Todo ano, no início da temporada, o torcedor se vê em um dilema dos mais recorrentes no debate esportivo: jogar bonito ou ganhar? Deixar um legado de estilo ou pavimentar um caminho vitorioso? Nem sempre é possível ter os dois.

A verdade é que ganhar vicia. E quem ganha, quer continuar assim. Mas a que custo? Existe limite para o sacrifício de filosofias em troca de taças e reconhecimento eterno? Certo é que pouquíssimos times conseguem entrar para a História sem vencer.

Dentre todos os campeões mundiais, o Brasil é aquele de quem mais se espera a manutenção de um padrão técnico e de talento, em virtude do que conseguiu no passado quando teve, por exemplo, Pelé, Garrincha, Zico, Sócrates, Falcão, Romário, Ronaldinho e Ronaldo.

E quer um torcedor mais exigente que o brasileiro? Para nós, nunca está bom. Mas há um remédio que amansa até o maior dos corneteiros: o troféu. Mal acostumados ou não, já aplaudimos equipes campeões sem brilho, sem gênios, sem padrão, mas nunca sem mérito.

Nos anos 1990, a Seleção vivia a dualidade do Tetra com a exigência de um futebol mais ofensivo, mais artístico. Na contramão disso, crescia a aprovação do método scolarista: a vitória acima de tudo, o resultado sobreposto à qualidade.

Luiz Felipe Scolari fez no Grêmio sua primeira dinastia, faturando títulos como a Libertadores, o Brasileirão e a Copa do Brasil.
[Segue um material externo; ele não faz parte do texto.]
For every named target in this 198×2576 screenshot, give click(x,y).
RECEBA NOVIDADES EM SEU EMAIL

Seguiu no Palmeiras com o estilo autoritário, motivador, conquistando a Mercosul e mais uma vez a Copa do Brasil e a Libertadores.

De todos os elencos campeões com Felipão, não há um que dê margem para lembranças mais artísticas, com estilo memorável. Uma antítese do carrossel de Telê Santana no São Paulo. Os rivais, naturalmente, criticavam a postura e a visão do gaúcho.
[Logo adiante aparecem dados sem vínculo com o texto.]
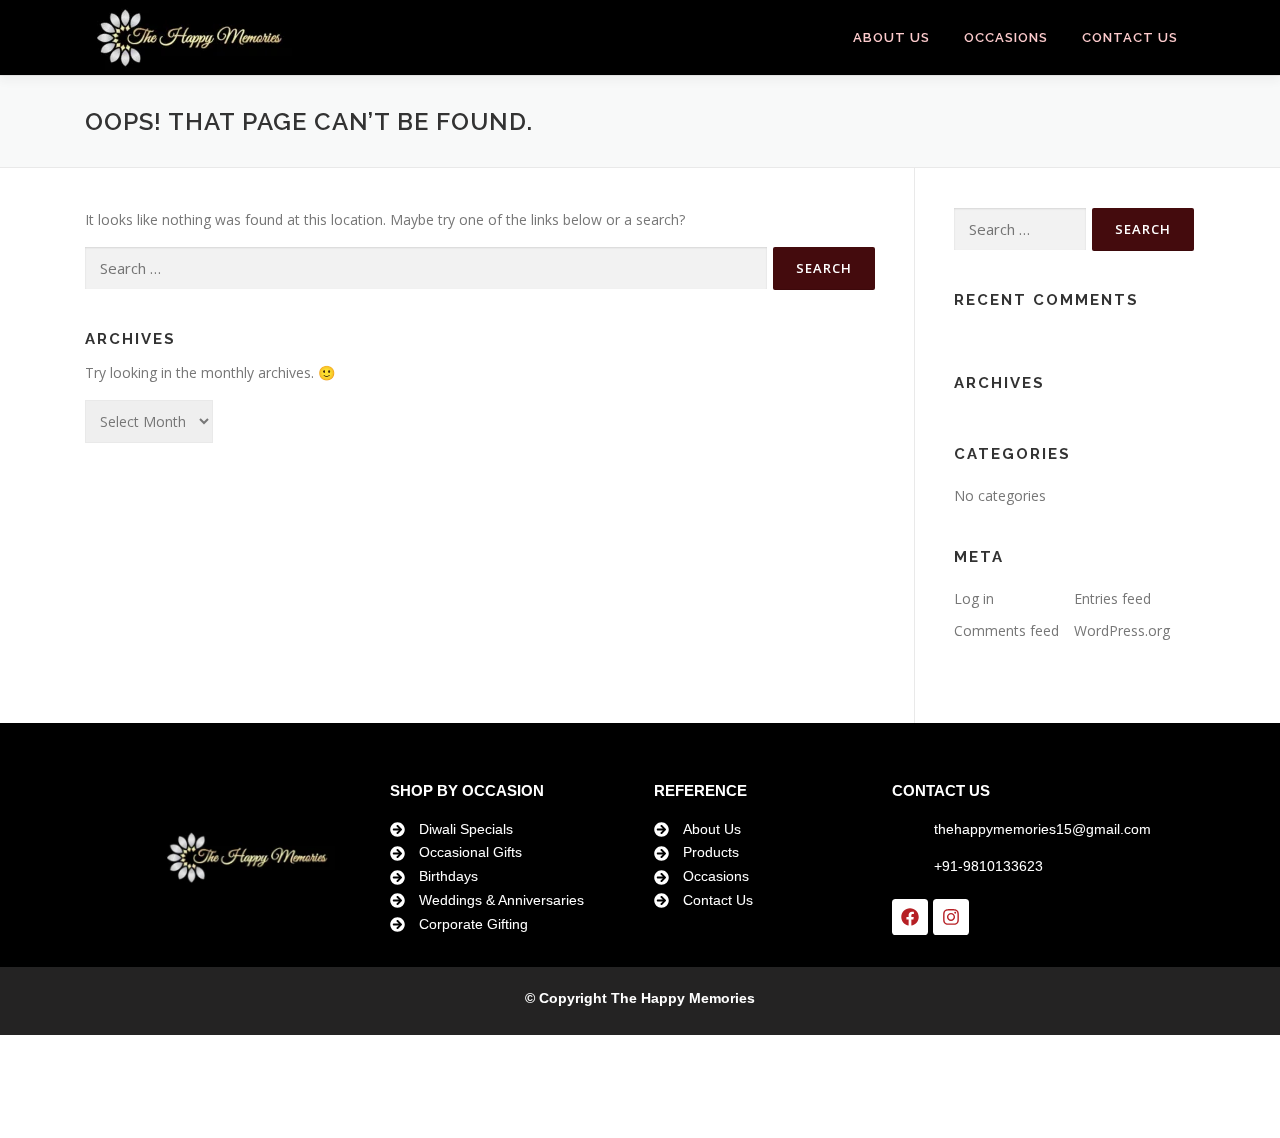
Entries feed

Para os palmeirenses, entretanto, qualquer ideia que resultasse em taças era um grande plano. Ainda que os métodos e fins para as conquistas fossem eventualmente controversos. Por vezes, o Palmeiras encarava pilhado demais as decisões, com uma missão bem definida: fazer o estritamente necessário para vencer.

Como todas as outras filosofias (muito além da formação e das táticas), a de Felipão teve seu auge e influenciou gerações de outros treinadores. O modelo da “Família Scolari” foi legitimado com o Brasil de 2002 e posteriormente as seleções de Portugal em 2004 e 2006, ainda que sem troféus.

A noção de futebol vistoso mudou muito no Brasil em virtude disso. Os dois últimos times campeões mundiais da Seleção não eram maravilhosos, mas chegaram longe demais à base do talento geracional, da organização e da disciplina.

Scolari alcançava a glória à base do 1 a 0, do 1 a 1 fora, sempre com o regulamento debaixo do braço e sem o menor constrangimento. Mais do que qualquer inovação tática, o treinador foi alçado ao topo porque montou equipes eficientes. Ponto.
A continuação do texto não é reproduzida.